Cast Size: 2 Males, 1 Female
Satie et Cocteau
Drama
Writer "...a truly excellent piece of theatre which deals convincingly and imaginatively with one of the most fraught love-hate relationships in modern French art. It has real depth and excellent dramatic pacing and is a work of art in itself." Robert Orledge, Composer and Satie scholar.
A surreal love story between a director and an actor, a poet and a composer and the madness and purity of art. Satie et Cocteau is a play about the classical composer Erik Satie and his complex relationship with the surrealist poet Jean Cocteau. We watch as Cocteau directs an American Actor playing the role of Satie, in a play that Cocteau wrote in 1939 called ‘Soyons Vulgaires’, 14 years after the death of Satie.
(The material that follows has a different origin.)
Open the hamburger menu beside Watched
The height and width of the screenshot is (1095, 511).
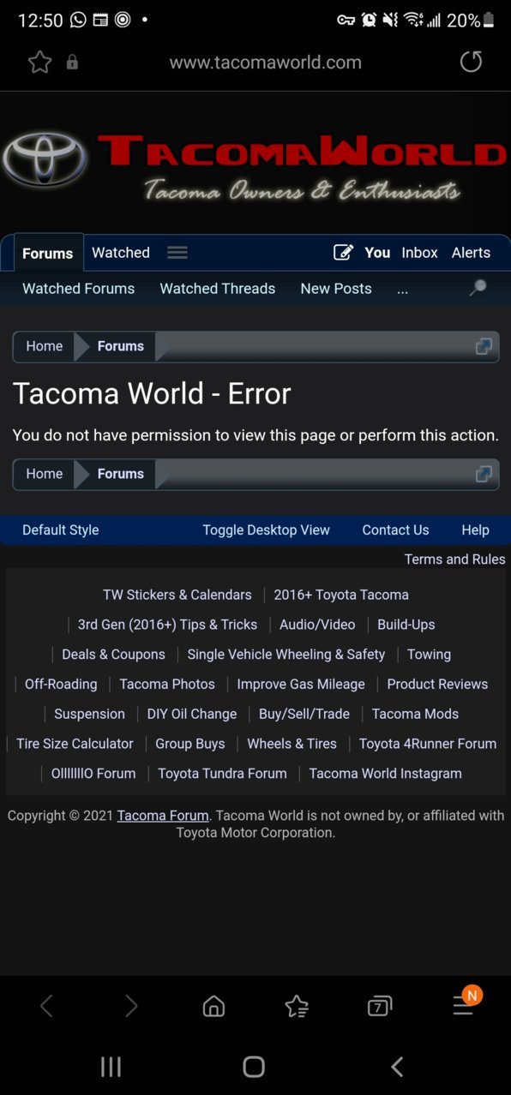(177, 252)
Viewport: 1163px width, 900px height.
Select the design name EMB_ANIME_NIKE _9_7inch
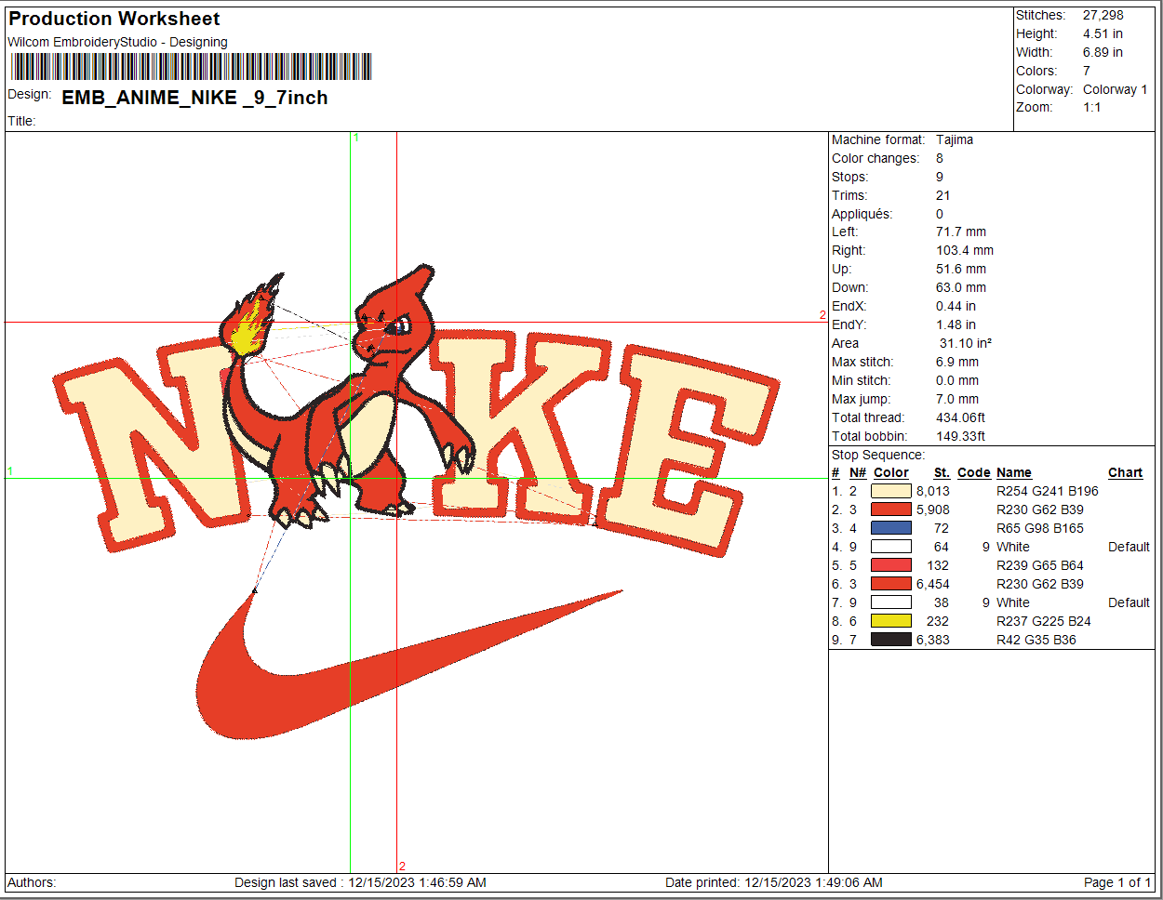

Cocteau, in an opium haze, directs the Actor in a series of ‘scenes’, which run the length of Satie’s life and career. We discover, in this final rehearsal, that Cocteau’s intentions are for the Actor to fully possess Satie and bring him to life so he can finally exorcise him from his life. Cocteau has been attempting to do this since Satie refused to see him on his deathbed.
On a half-finished set, with live music played on two pianos stacked on top of each other and a large shadow screen reminiscent of the Chat Noir in 1920’s Paris, Cocteau and the Actor embark on a journey which the Actor describes in his opening monologue as: “What you are about to see is a re-creation of a memory of a memory of actual events.” This is a play about the reality of memories, the possession of art, and the ‘truth’ of the theatre.
University of Calgary
(2009-2011)
Concordia University
(2005-2009)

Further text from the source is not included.